Para la pionera nutricionista y terapeuta Ellyn Satter, creadora del concepto de la división de la responsabilidad al alimentar, el trabajo de los adultos es presentar comidas variadas, ricas y nutritivas (que también incluyen dulces) de manera estable y consistente, y no más. La tarea de los niños es elegir qué comer de estos alimentos presentados. No hay presión ni juicios en este modelo. Claro, hay límites y estructura porque los niños necesitan guías, pero descansan sobre una confianza que tiene el propósito de bajarle el volumen a la interferencia adulta, para que ellos escuchen a su cuerpo y a sus necesidades.

Soltar el control de nuestra alimentación (o la de nuestros hijos) es difícil, especialmente cuando hemos restringido y vigilado nuestra comida como único recurso de autorregulación y, más veces de las que quisiéramos admitir, nos hemos visto perder el control con la comida.
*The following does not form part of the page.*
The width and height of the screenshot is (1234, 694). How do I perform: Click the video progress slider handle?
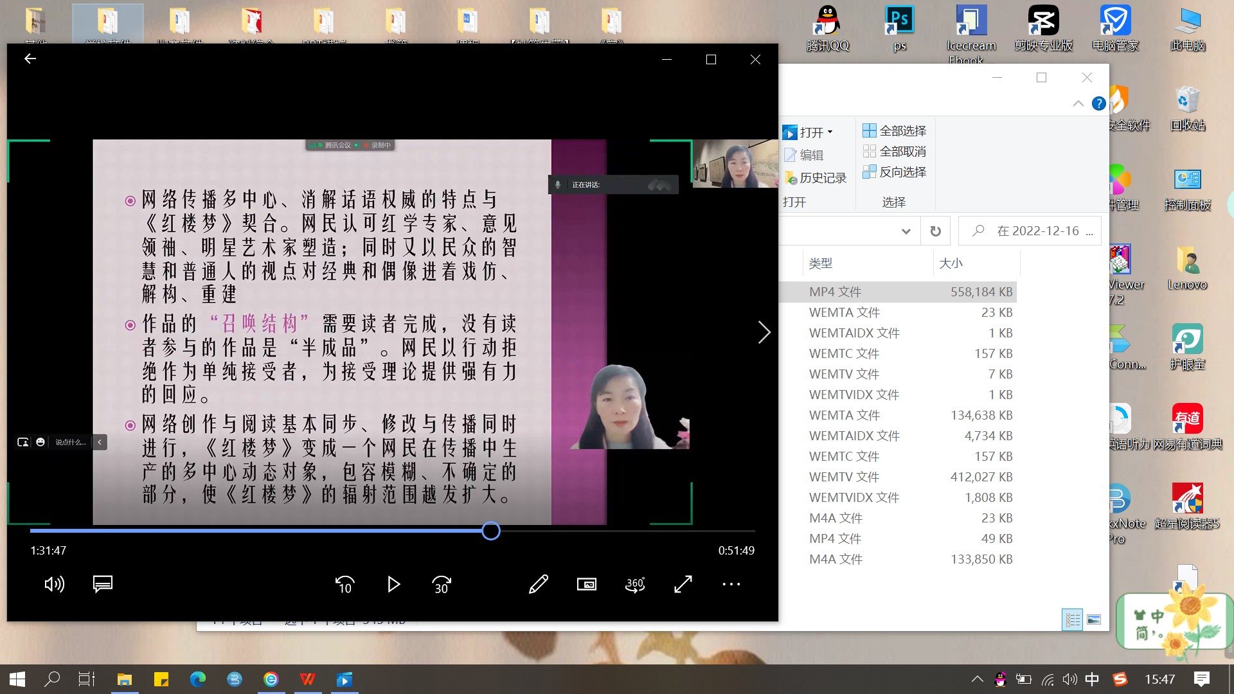click(491, 531)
Sin embargo, el cuerpo no quiere comer galletas ilimitadamente: la compulsión surge ante la restricción biológica y sicológica que nos dice que ciertas comidas son prohibidas. Es curioso: en el permiso para comer cualquier cosa encontramos una poderosa herramienta de autorregulación.

Dejemos de creer que somos lo que comemos, porque somos mucho más.

Dejemos que nuestros hijos disfruten de su comida y trabajemos por erradicar esa mentalidad fija de la que nos hablaba la sicóloga Carol Dweck, en la que nuestras elecciones con la comida son fracasos que nos definen. Más bien, pasemos a una mentalidad de crecimiento, en la que sabemos que aprender a comer es un proceso de autoconocimiento, que nunca termina. Como todo aprendizaje, incluirá nuestras fallas y el hecho de que comer normal o intuitivamente nunca se trata de comer perfecto.